Dans la mesure où la crise ébranle la bourgeoisie canadienne, les travailleurs de partout au Canada – francophones, anglophones et immigrés – devraient chercher à l’exploiter en intensifiant la lutte des classes et en forgeant leur unité avec leurs frères et sœurs de classe aux États-Unis, au Mexique et ailleurs, pour défendre tous les emplois, les services publics et les droits des travailleurs, ainsi que pour s’opposer à la guerre impérialiste.

C’est exactement le contraire de la voie suivie par le NPD social-démocrate et les syndicats. Ceux-ci sont en première ligne en train de militer pour l’adoption de mesures de représailles et une augmentation des dépenses militaires, tout en appelant Trump à retirer sa menace de tarifs douaniers et qu’il reconnaisse le rôle central que les ressources naturelles et les produits manufacturés canadiens jouent dans l’alimentation de la machine de guerre de l’impérialisme américain.

Un rôle similaire est joué par Québec Solidaire (QS), parti de pseudo-gauche indépendantiste et deuxième parti d’opposition à l’Assemblée nationale du Québec. QS s’est joint au Parti Québécois, qui est à l’avant-garde de l’agitation chauvine anti-immigrés, pour préconiser une «stratégie du Québec d’abord», avec la tenue notamment de négociations séparées entre Québec et Washington, avec comme motif qu’Ottawa privilégiera la défense de l’industrie automobile de l’Ontario et de l’énergie de l’Alberta au détriment de la protection des «intérêts du Québec».

Si l’on permet à ces éléments d’arriver à leurs fins, la classe ouvrière va se retrouver pieds et poings liés politiquement avec la classe dirigeante canadienne cherchant à conclure un marché avec Trump en menant sa guerre de classe, ou avec la faction rivale de la bourgeoisie provinciale ou territoriale avec laquelle elle est le plus étroitement associée. Même avant la menace de guerre tarifaire de Trump, le NPD de l’Alberta s’apprêtait à rompre ses liens avec le parti national, afin d’adapter davantage son programme aux besoins des barons du pétrole de la province.

Même pendant qu’il se déchaînait verbalement en s’en prenant à la Chine, à la Russie et à l’Iran pendant sa campagne électorale l’automne dernier, Trump n’a cessé de proclamer – à maintes reprises – que la plus grande menace pour les oligarques américains dont il est le porte-parole est «l’ennemi intérieur» : c’est-à-dire la classe ouvrière américaine.
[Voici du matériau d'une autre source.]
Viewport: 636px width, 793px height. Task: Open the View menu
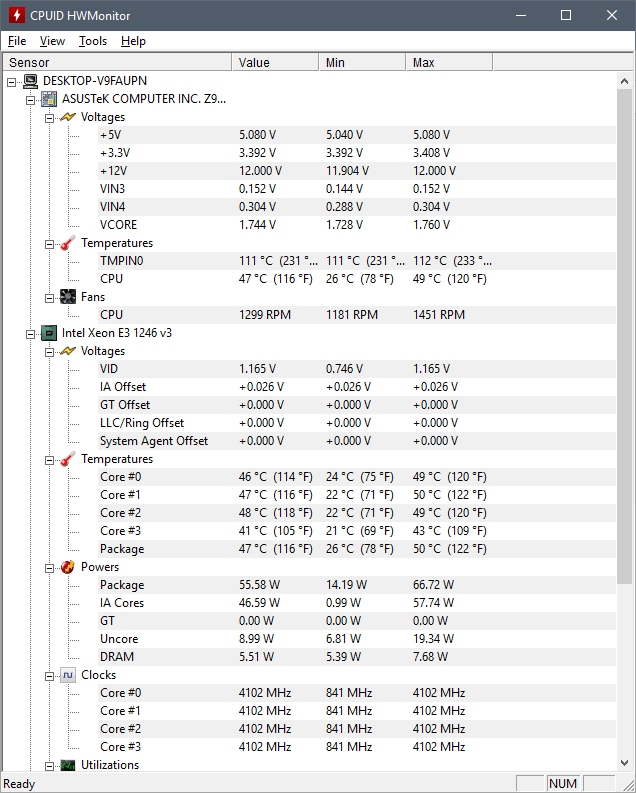52,41
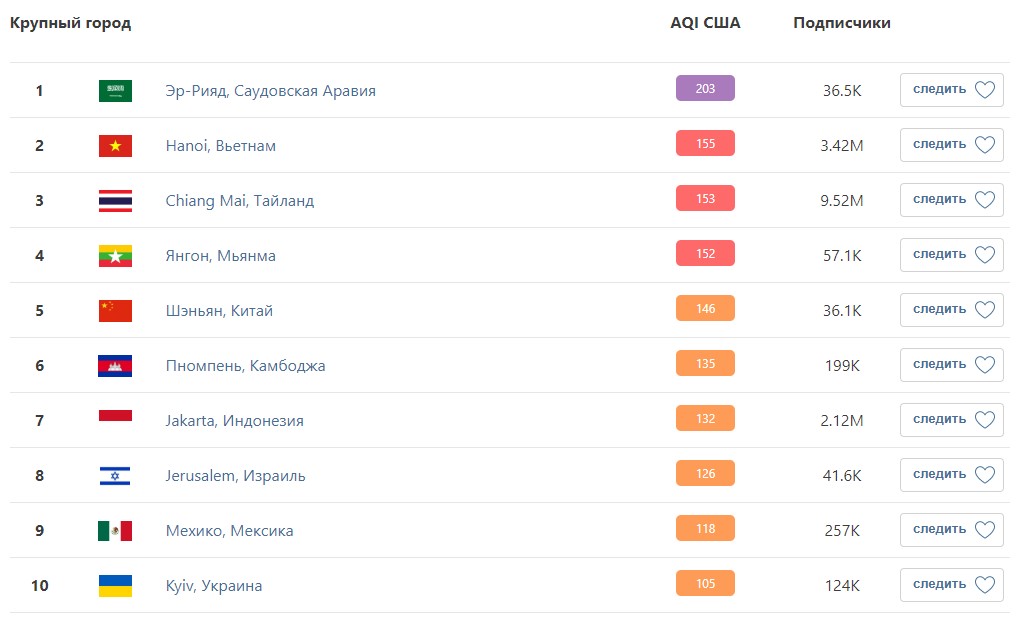Click the Vietnam flag next to Hanoi
The width and height of the screenshot is (1028, 618).
[x=115, y=146]
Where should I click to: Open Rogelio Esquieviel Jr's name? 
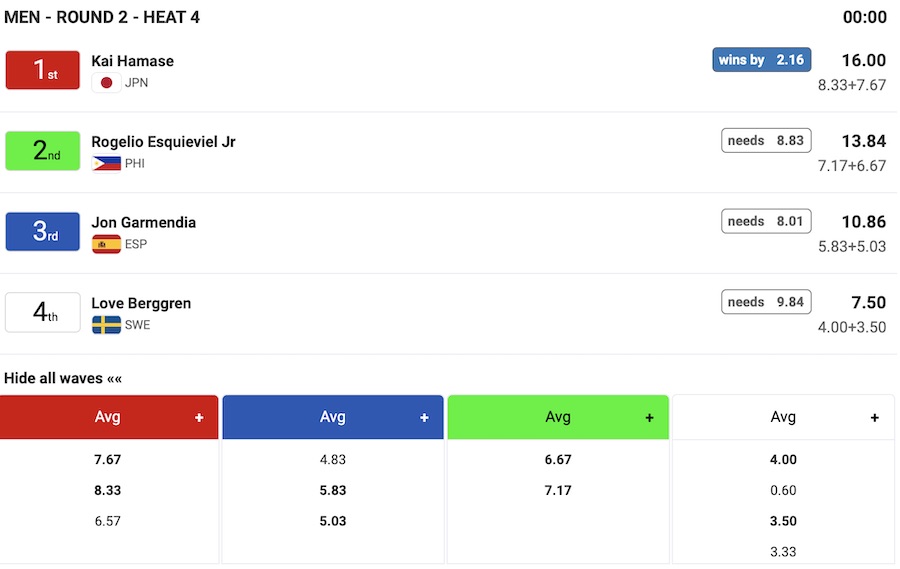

La seule stratégie viable au Canada pour les travailleurs voulant affirmer leurs intérêts de classe en opposition à Trudeau, Poilievre, Doug Ford, Smith en Alberta, aux ailes fédéralistes et séparatistes rivales de l’élite politique québécoise et, certainement, à Trump, c’est de joindre leurs forces à celles de cet «ennemi intérieur» dans la lutte pour la prise du pouvoir politique par les travailleurs en Amérique du Nord et le reste du monde.